[What the task asks] Search the entries below for the word "computer" and copy every line where it appears.

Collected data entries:

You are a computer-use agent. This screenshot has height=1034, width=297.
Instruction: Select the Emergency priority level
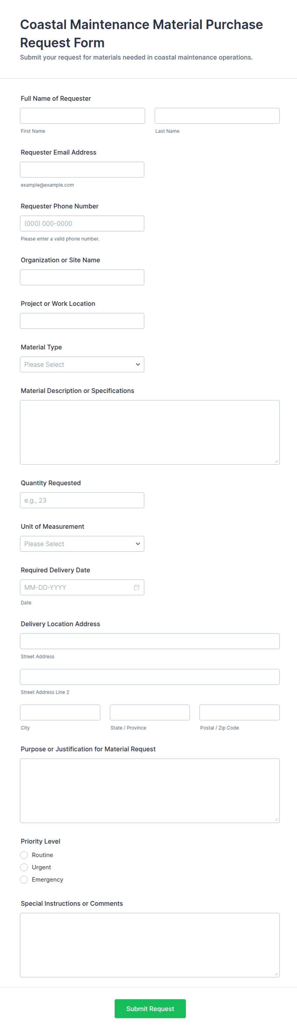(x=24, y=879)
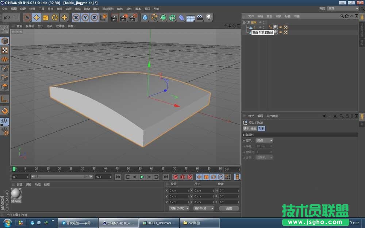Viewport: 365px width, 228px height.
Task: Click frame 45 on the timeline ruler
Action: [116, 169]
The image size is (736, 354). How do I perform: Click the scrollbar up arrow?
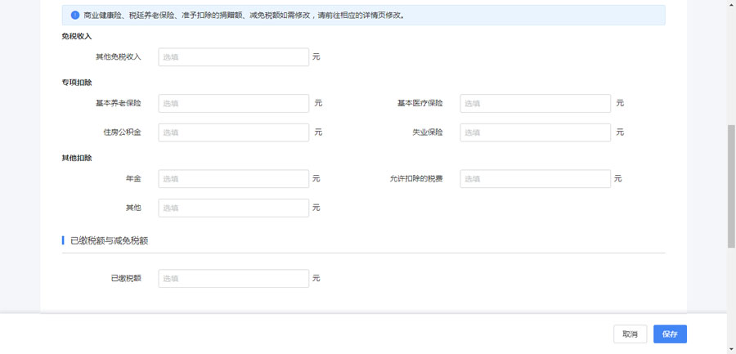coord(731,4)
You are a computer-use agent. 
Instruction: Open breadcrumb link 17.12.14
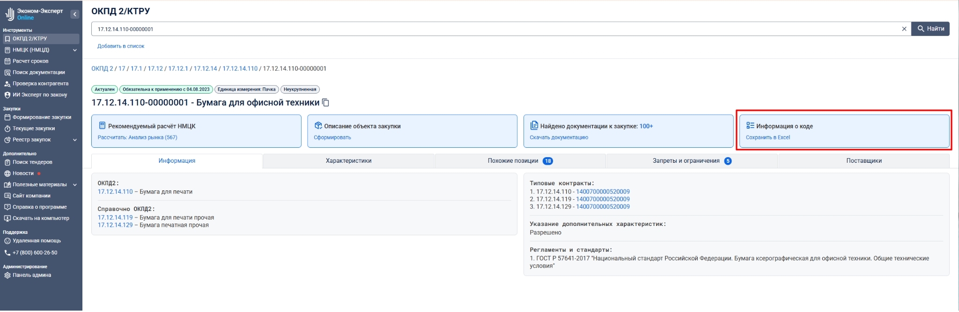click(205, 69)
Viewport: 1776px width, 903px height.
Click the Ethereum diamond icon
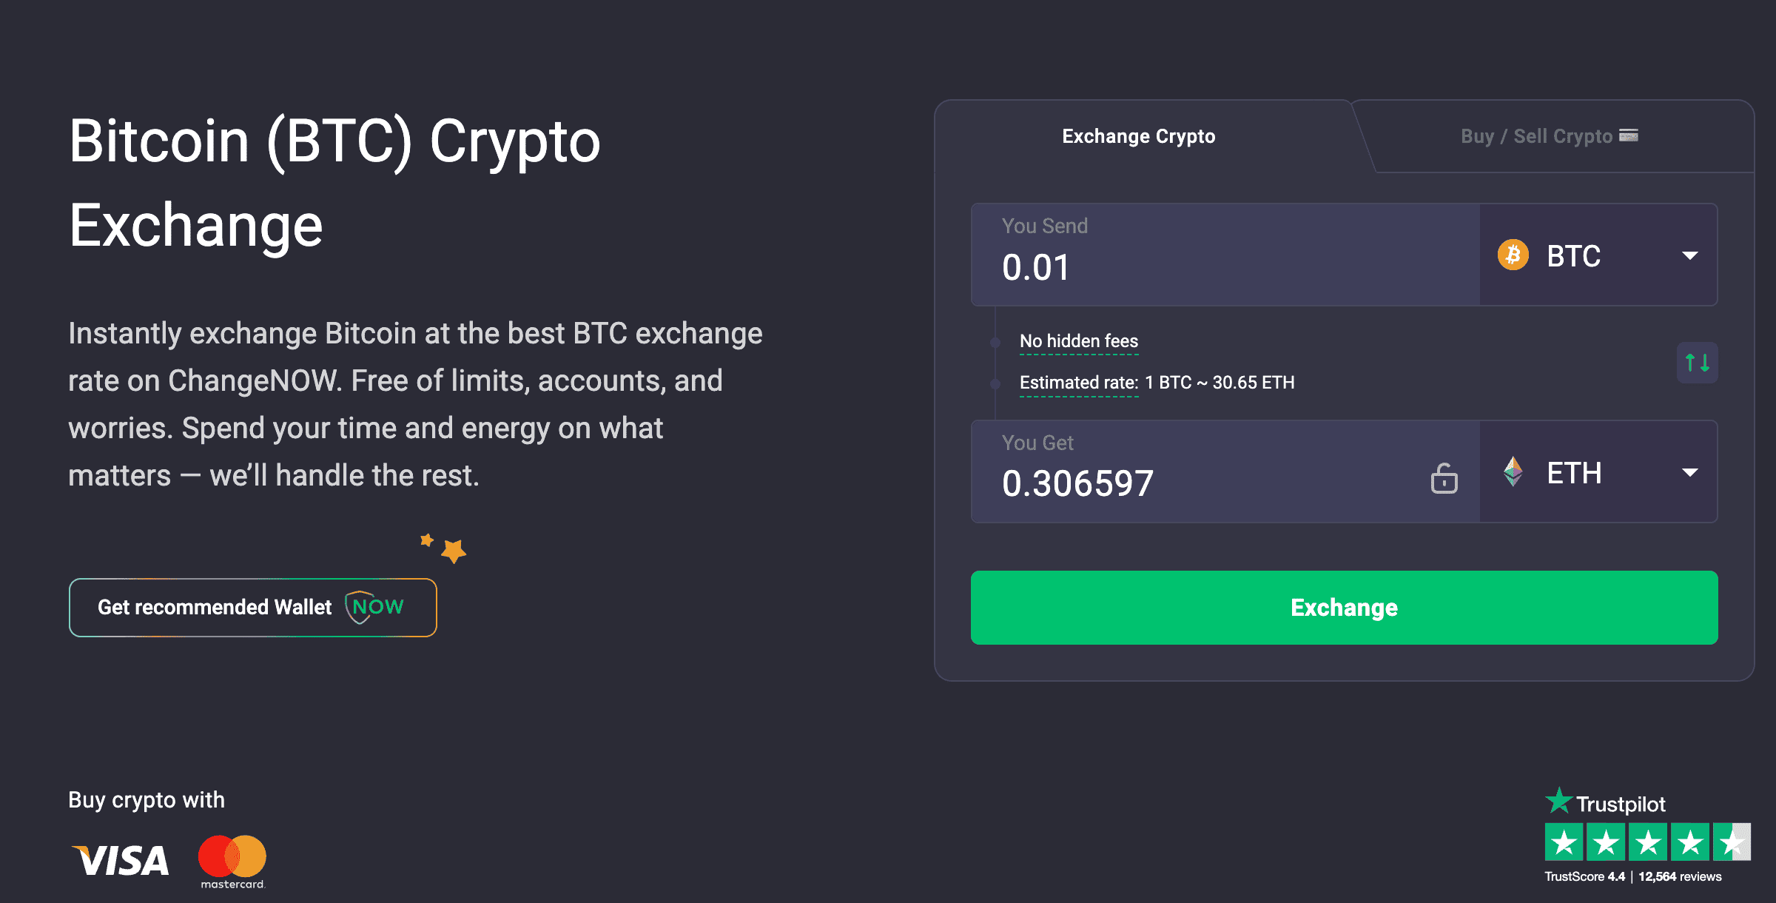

[Result of the exercise]
You are a computer-use agent. This screenshot has height=1034, width=297.
You are a computer-use agent. 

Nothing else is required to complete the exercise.